The final price was far in excess of the pre-auction estimate of $300,000-$500,000. The gem went to an unnamed buyer.
Here is how the auction house described this incredible gem:
"Superbly engraved on this unusually large black chalcedony gem is a portrait bust of Antinous ....
"Traditionally identified as depicting him in the guise of a hunter, Antinous wears a chlamys over his shoulders pinned in place by a circular fibula and carries a spear.
"His idealized facial features display a rounded chin, full lips, and thick hair arranged in luscious curls that cover his ears and fall along his neck.
"Stylistically, this gem is exactly that of his main portrait types in marble.
"The extraordinary quality of the engraving has led many to proclaim this the finest surviving portrait of Antinous in existence in any medium.
"Some of the missing portions of his bust were restored during the Renaissance in gold.
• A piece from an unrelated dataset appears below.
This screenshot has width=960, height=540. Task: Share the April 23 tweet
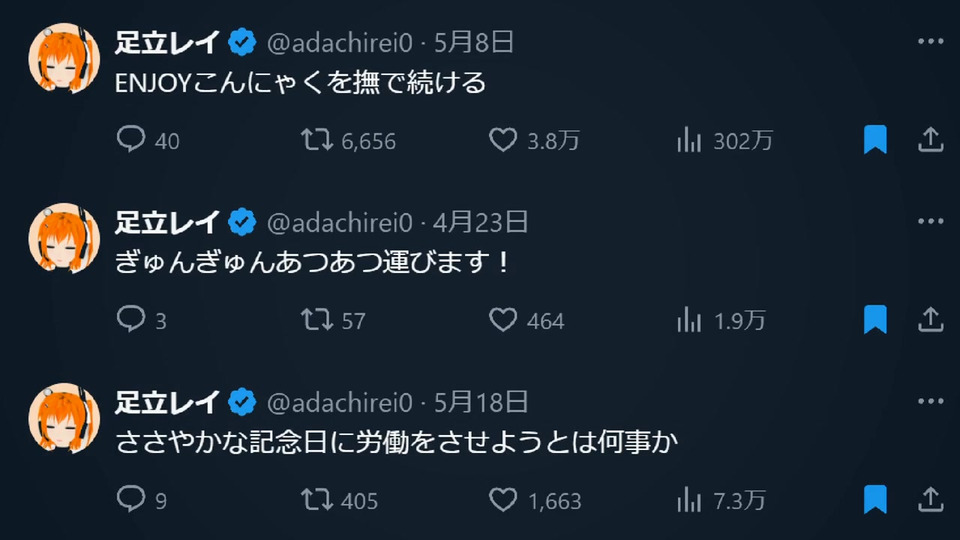point(930,320)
Behind his shoulders three letters are preserved, ANT […], plus a portion of a fourth letter and possibly parts of the others, the inscription either identifying the subject or perhaps an artist’s signature," states the auction house.
The Marlborough Antinous, one of the most famous works of Antinous art, was made circa 130-138 AD.
It has been owned by Count Antonio Maria Zanetti (1679-1767), Venice, acquired by 1740; George Spencer, 4th Duke of Marlborough (1739-1817), Blenheim Palace, Oxfordshire, acquired from the above by 1767; thence by descent to his son, George Spencer-Churchill, 5th Duke of Marlborough (1766-1840), Blenheim Palace, Oxfordshire; thence by descent to his son, George Spencer-Churchill, 6th Duke of Marlborough (1793–1857), Blenheim Palace, Oxfordshire; thence by descent to his son, John Winston Spencer-Churchill, 7th Duke of Marlborough (1822-1883), Blenheim Palace, Oxfordshire. Thereafter, it went to David Bromilow (1809-1898), Bitteswell Hall, Leicestershire; Francis E. Whelan (1848-1907), London; Charles Newton-Robinson (1853-1913), London; Giorgio Sangiorgi (1886-1965), Rome and subsequently passed on to the present owners.
"The Marlborough Antinous is one of the most famous gems to survive from antiquity and has a long list of owners since its rediscovery in the Renaissance," says Christie's.